The AFL-CIO is publicizing these and other links on the Web site wallstreetgreed.org.

If Bush succeeds in passing his privatization proposal, the most immediate beneficiaries would be investment management firms.

The chief actuary of the Social Security Administration, in an analysis ordered by the Bush Administration, assumed the account managers would charge 0.3 percent a year to manage the accounts.

Based on that percentage, University of Chicago economist Austan Goolsbee calculated that private accounts could be generating close to $4 billion a year in account management fees by 2020 — a lot of money, but not a tidal wave by Wall Street standards.

Ghilarducci, the Notre Dame professor, thinks fees are a factor, but not the motive, for firms supporting privatization.

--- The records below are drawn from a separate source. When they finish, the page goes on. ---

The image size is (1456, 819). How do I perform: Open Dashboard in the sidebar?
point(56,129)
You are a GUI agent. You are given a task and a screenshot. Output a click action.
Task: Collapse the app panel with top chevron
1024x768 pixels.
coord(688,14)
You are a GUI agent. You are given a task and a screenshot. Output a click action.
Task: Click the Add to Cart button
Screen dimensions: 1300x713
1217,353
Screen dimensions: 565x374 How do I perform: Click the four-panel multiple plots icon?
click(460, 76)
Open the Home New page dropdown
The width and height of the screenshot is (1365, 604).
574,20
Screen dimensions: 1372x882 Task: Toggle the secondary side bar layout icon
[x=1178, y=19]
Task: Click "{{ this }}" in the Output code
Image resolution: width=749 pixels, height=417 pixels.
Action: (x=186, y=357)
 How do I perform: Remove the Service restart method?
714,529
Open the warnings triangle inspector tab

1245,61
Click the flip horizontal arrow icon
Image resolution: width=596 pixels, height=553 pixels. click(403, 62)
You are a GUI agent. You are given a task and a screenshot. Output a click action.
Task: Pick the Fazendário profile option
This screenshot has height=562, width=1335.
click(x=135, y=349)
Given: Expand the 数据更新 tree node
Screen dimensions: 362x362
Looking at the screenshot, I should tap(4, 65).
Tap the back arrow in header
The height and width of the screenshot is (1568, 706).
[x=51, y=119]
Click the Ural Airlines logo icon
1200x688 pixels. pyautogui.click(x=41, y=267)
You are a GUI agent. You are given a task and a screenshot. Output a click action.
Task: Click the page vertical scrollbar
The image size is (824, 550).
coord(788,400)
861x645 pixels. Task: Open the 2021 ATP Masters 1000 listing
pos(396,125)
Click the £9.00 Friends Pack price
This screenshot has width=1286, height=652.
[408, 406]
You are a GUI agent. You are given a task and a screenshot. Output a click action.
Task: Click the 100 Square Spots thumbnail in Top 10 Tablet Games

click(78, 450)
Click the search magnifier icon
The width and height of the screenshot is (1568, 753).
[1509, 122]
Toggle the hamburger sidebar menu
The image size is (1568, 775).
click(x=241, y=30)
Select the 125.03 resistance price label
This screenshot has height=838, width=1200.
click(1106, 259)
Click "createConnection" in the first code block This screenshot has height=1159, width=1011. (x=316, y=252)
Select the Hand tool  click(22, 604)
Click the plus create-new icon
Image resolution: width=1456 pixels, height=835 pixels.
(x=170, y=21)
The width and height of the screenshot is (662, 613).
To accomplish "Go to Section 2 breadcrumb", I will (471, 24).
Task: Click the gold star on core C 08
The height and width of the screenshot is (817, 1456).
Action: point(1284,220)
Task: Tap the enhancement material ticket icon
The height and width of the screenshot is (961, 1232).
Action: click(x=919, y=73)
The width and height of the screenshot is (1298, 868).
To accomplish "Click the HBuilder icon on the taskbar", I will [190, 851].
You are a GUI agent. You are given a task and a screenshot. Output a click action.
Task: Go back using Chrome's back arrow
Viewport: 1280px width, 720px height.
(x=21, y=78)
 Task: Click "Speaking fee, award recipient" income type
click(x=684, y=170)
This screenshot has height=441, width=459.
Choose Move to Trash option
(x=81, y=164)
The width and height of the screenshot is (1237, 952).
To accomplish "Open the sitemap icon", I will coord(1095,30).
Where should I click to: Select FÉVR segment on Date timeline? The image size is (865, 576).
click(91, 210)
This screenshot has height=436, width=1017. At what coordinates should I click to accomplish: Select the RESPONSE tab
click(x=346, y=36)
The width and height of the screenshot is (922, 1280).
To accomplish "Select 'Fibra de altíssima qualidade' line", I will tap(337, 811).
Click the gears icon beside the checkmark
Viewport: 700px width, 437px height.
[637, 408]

“It’s actually the volume that matters.” Ghilarducci said. “Besides the ideological goal of ending government as we know it (and ending retirement as we know it), this is about helping to prop up Wall Street.”


From the folks who want to get rid of Social Security: A proposal to "strengthen" Social Security by adding private accounts

Why would a group like the Cato Institute, which advocates individual freedom from taxes and government — be advocating a system of compulsory saving and investment?

Because it’s the best they can do, given the political reality, Cato analyst Berna Brannon told the Northwest Labor Press. “We’re trying to limit the size of this government program as much as possible,” Brannon said. “Getting rid of [Social Security] isn’t an option politically.”